Trecho selecionado –

Em cinco anos, produtores passaram de quase falidos a maior exportadora do grão entre cooperativas, graças aos baixos custos de produção e a planejamento estratégico
Um
carregamento de 26 toneladas de pimenta-do-reino processada e colhida
por produtores rurais da Cooperativa dos Produtores Agropecuários da
Bacia do Cricaré (Coopbac), no Espírito Santo, deve chegar aos portos de
Israel ainda em fevereiro. A venda do produto para o estado judeu é
estratégica e representa mais uma conquista para a agricultura familiar
da região norte capixaba.
“Israel trabalha muito próximo da autoridade palestina, e os árabes
são muito consumidores de pimenta. Então, a função de Israel, de ser um
país importador e fazer a distribuição para aquela região é fantástica. A
gente vê como uma grande oportunidade”, comemora o presidente da
cooperativa, Erasmo Negris.

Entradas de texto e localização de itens
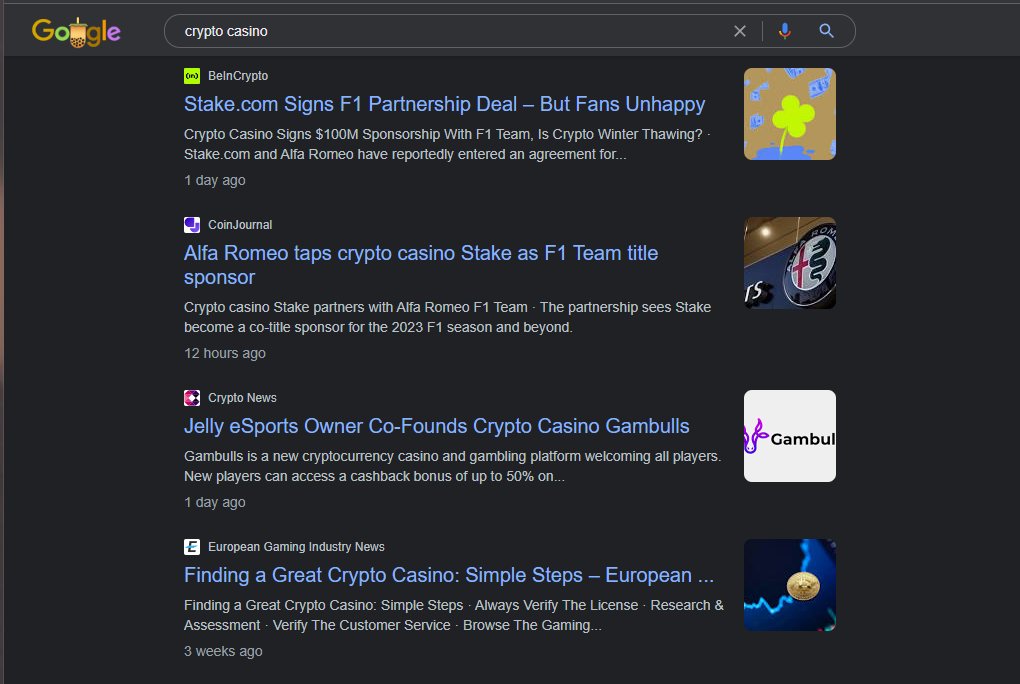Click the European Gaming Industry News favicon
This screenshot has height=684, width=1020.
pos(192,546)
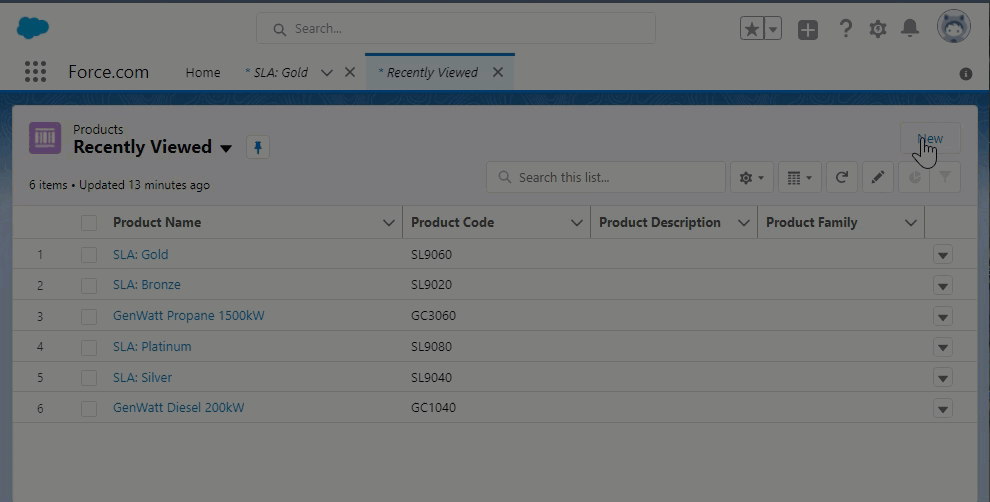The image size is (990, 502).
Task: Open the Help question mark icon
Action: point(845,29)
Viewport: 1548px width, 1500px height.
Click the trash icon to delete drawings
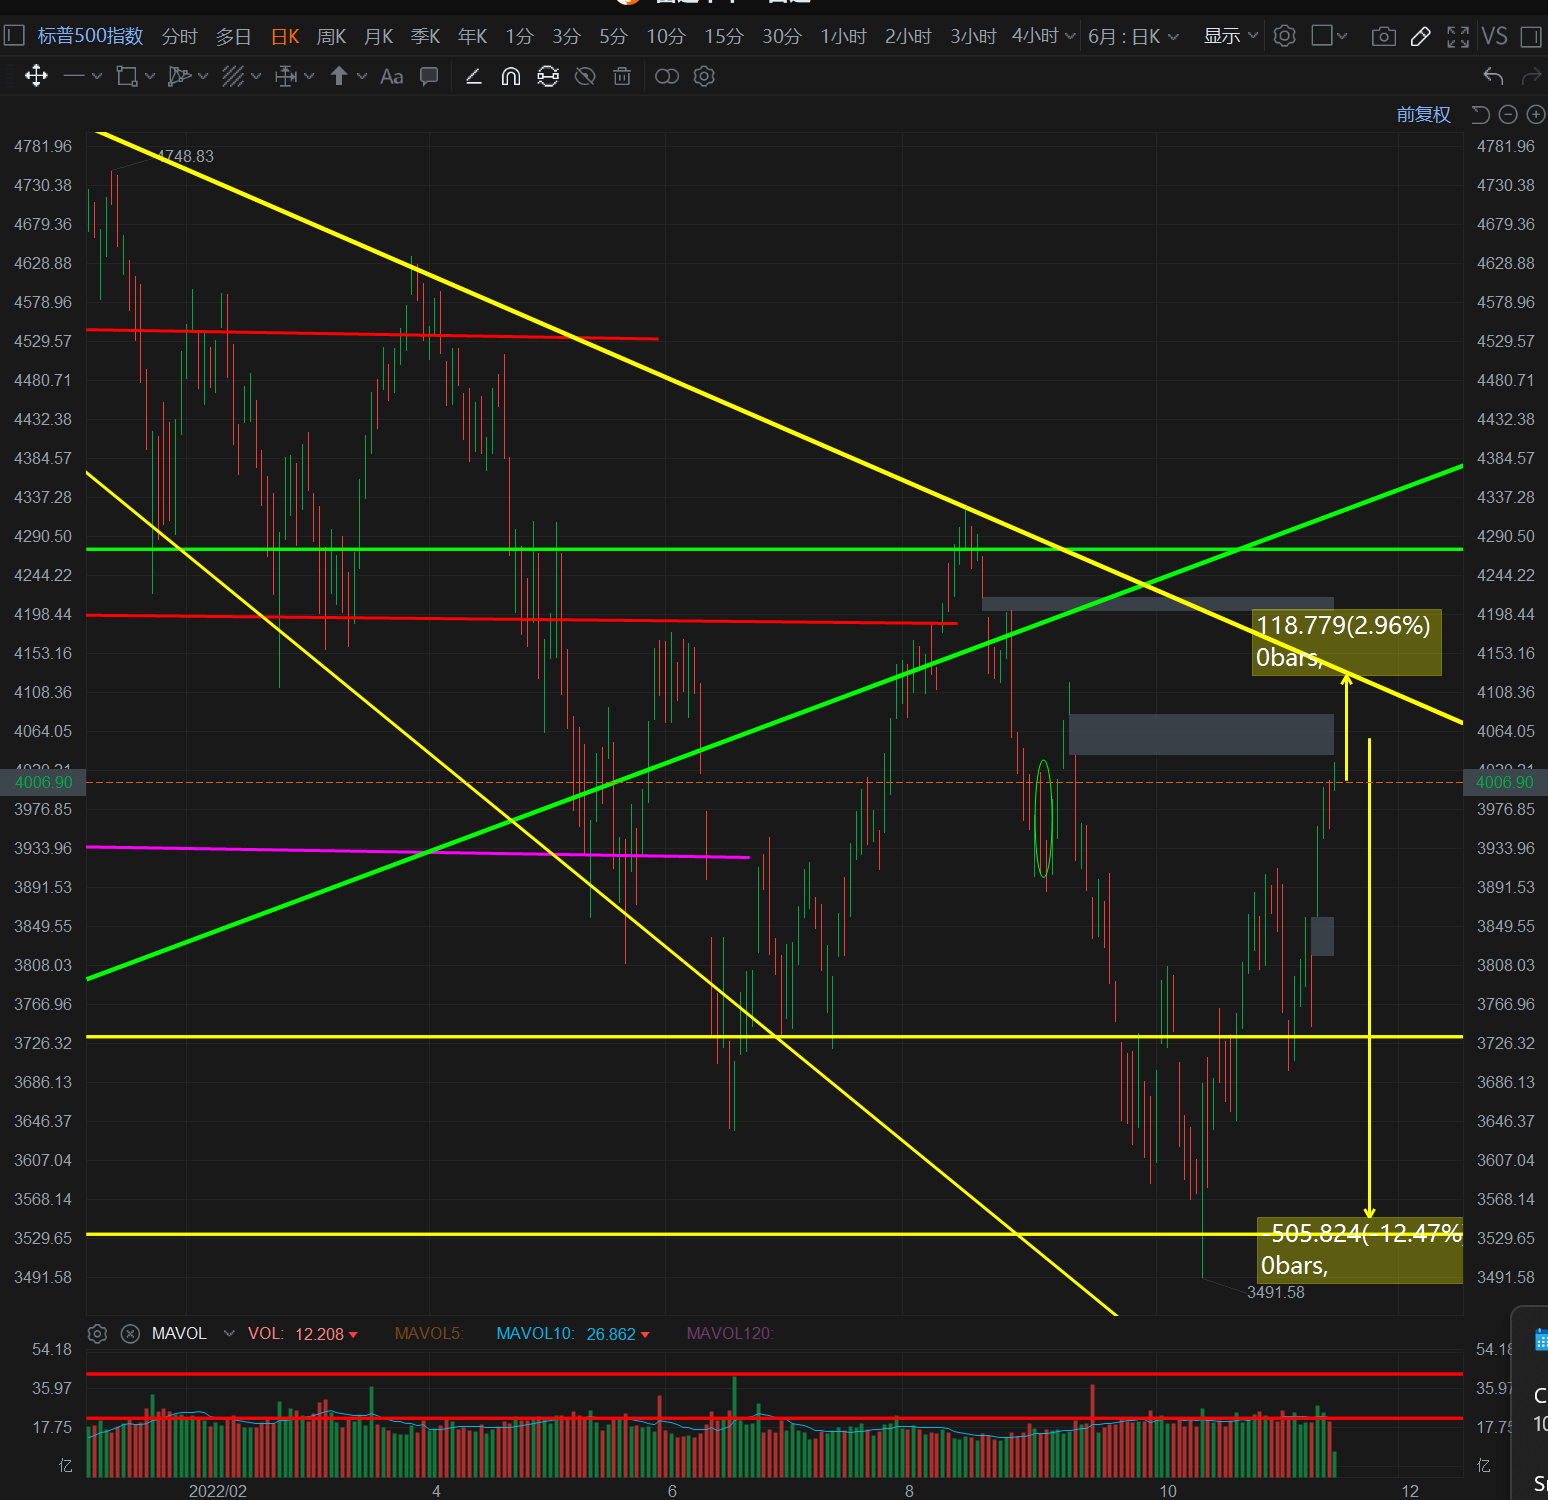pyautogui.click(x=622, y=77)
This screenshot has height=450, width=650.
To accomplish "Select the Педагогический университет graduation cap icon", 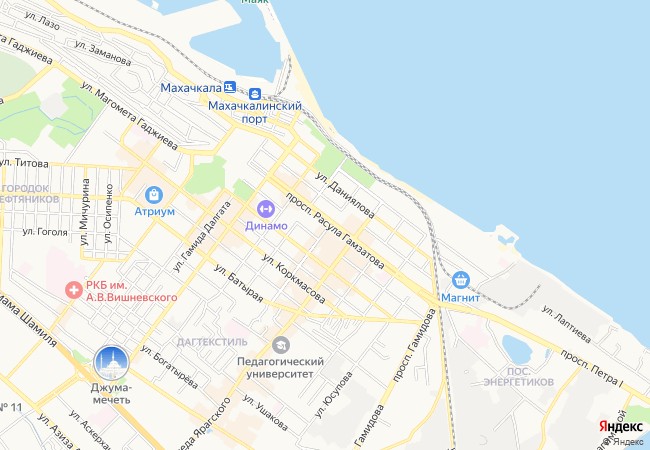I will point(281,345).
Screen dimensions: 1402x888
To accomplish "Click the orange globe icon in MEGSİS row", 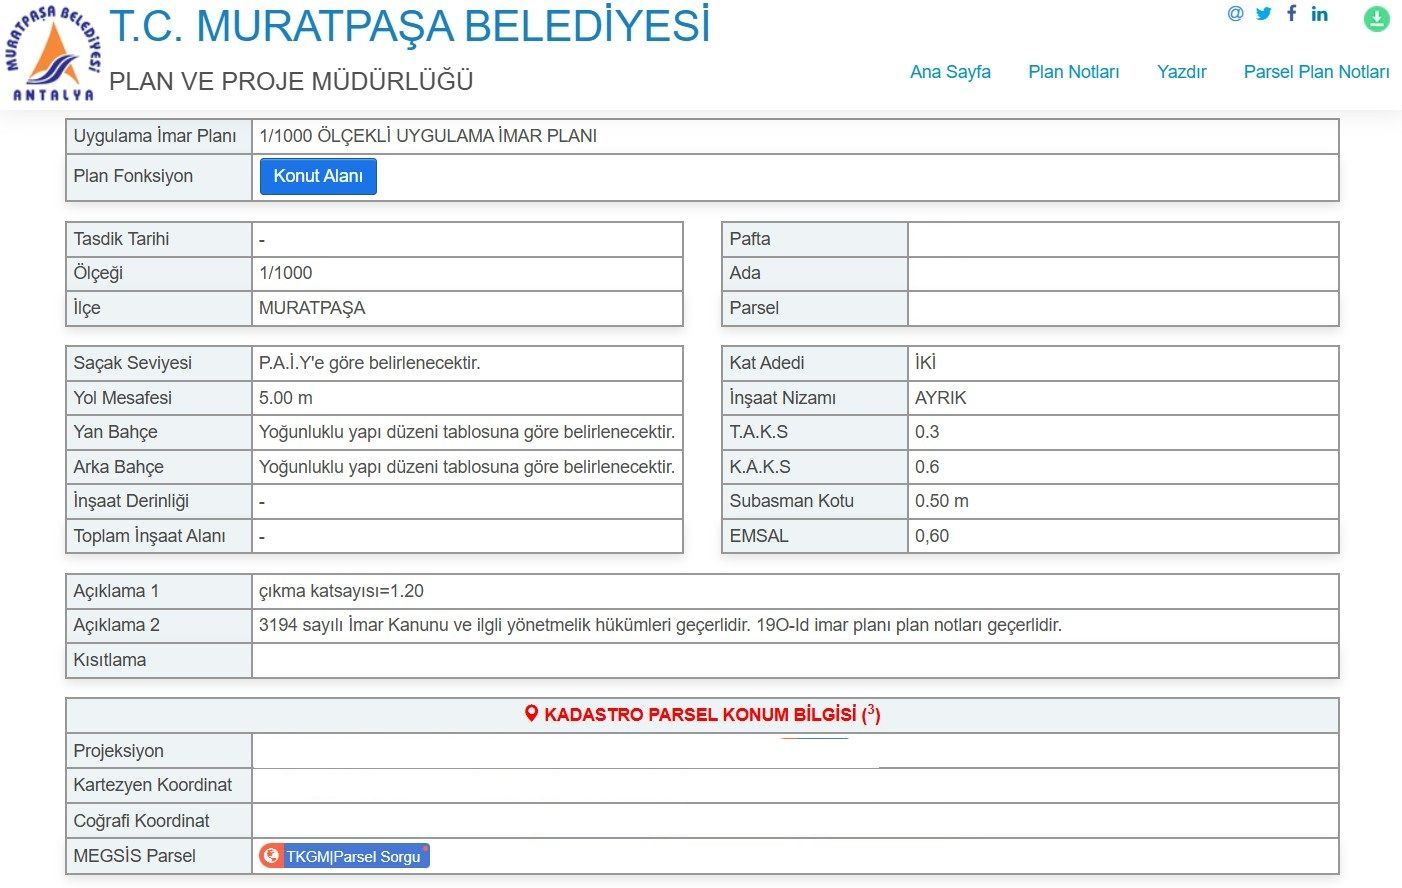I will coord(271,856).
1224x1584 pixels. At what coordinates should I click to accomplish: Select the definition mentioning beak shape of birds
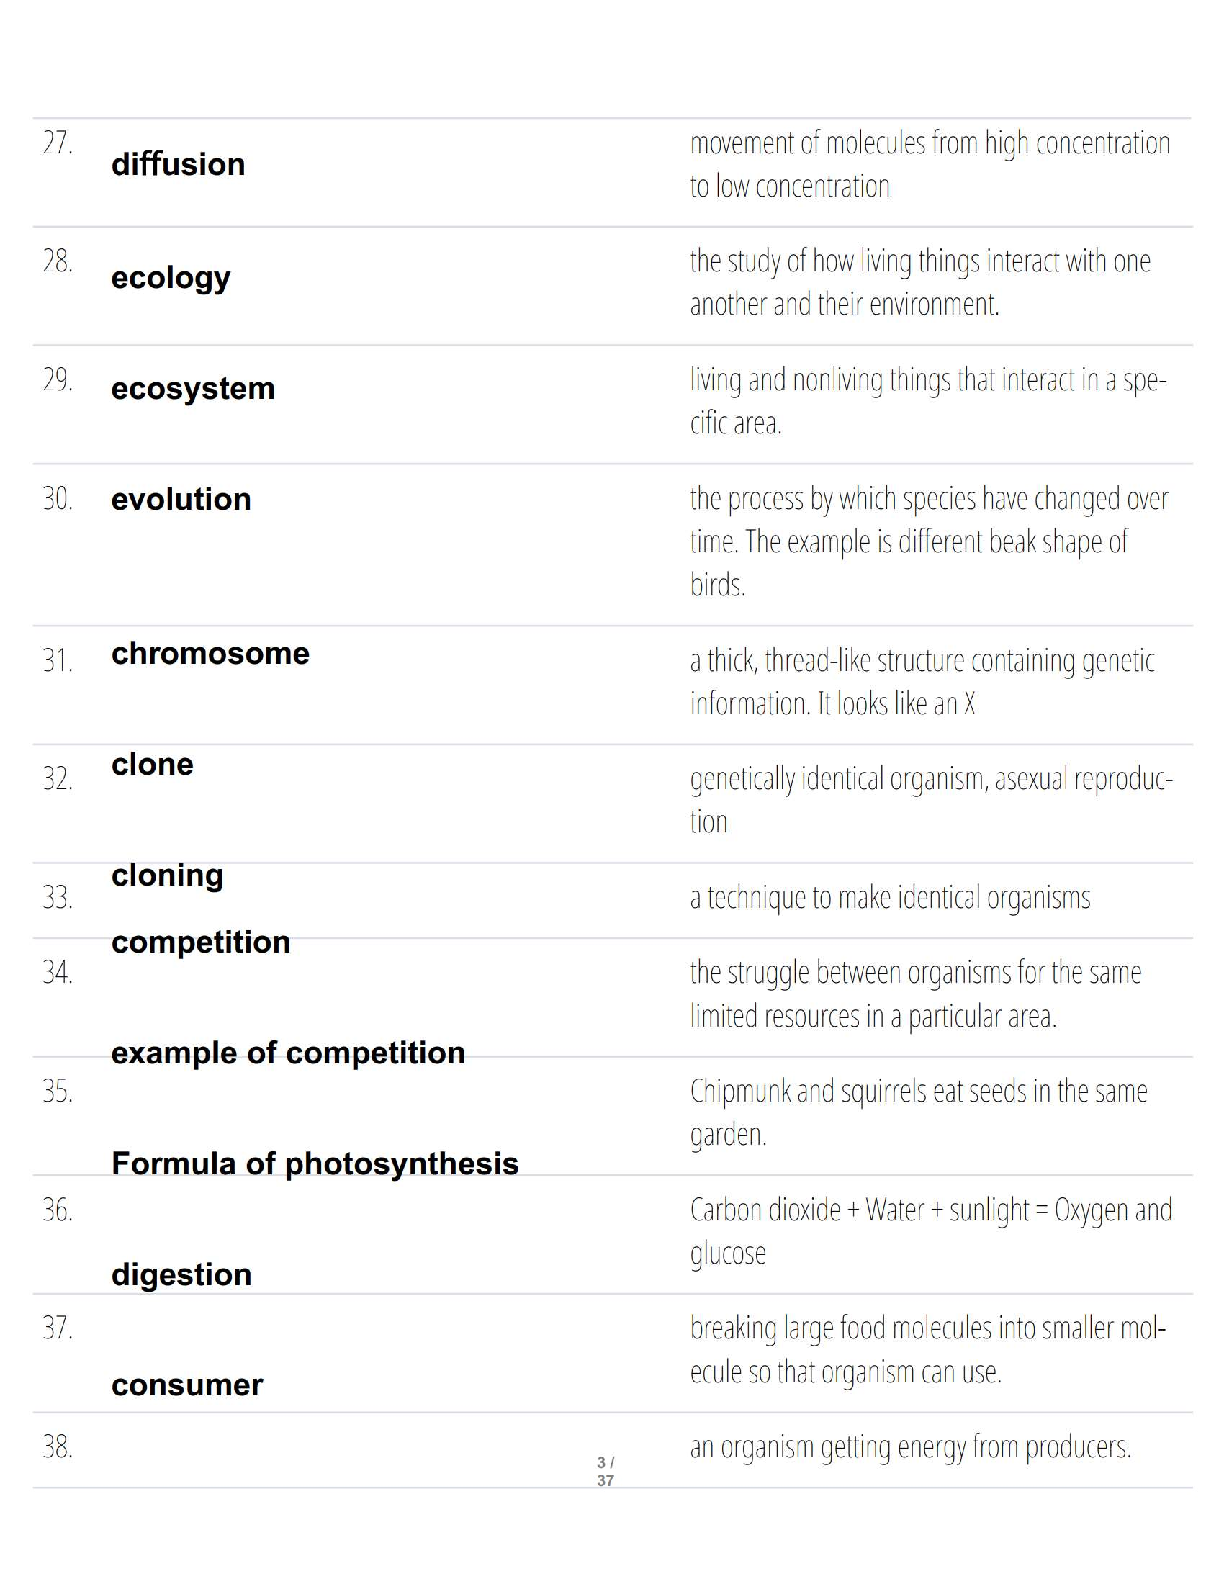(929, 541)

Tarefa proposta A –
Liste, por favor, todas as formas verbais conjugadas que aparecem entre aspas na fala de Erasmo Negris, no trecho sobre a exportação de pimenta.
Tarefa proposta B –
Cite o trecho sobre a exportação de pimenta desde "Em cinco anos, produtores" até "região norte capixaba.", inclusive.

Resposta da tarefa A –
trabalha, são, é, vê

Resposta da tarefa B –
Em cinco anos, produtores passaram de quase falidos a maior exportadora do grão entre cooperativas, graças aos baixos custos de produção e a planejamento estratégico
Um
carregamento de 26 toneladas de pimenta-do-reino processada e colhida
por produtores rurais da Cooperativa dos Produtores Agropecuários da
Bacia do Cricaré (Coopbac), no Espírito Santo, deve chegar aos portos de
Israel ainda em fevereiro. A venda do produto para o estado judeu é
estratégica e representa mais uma conquista para a agricultura familiar
da região norte capixaba.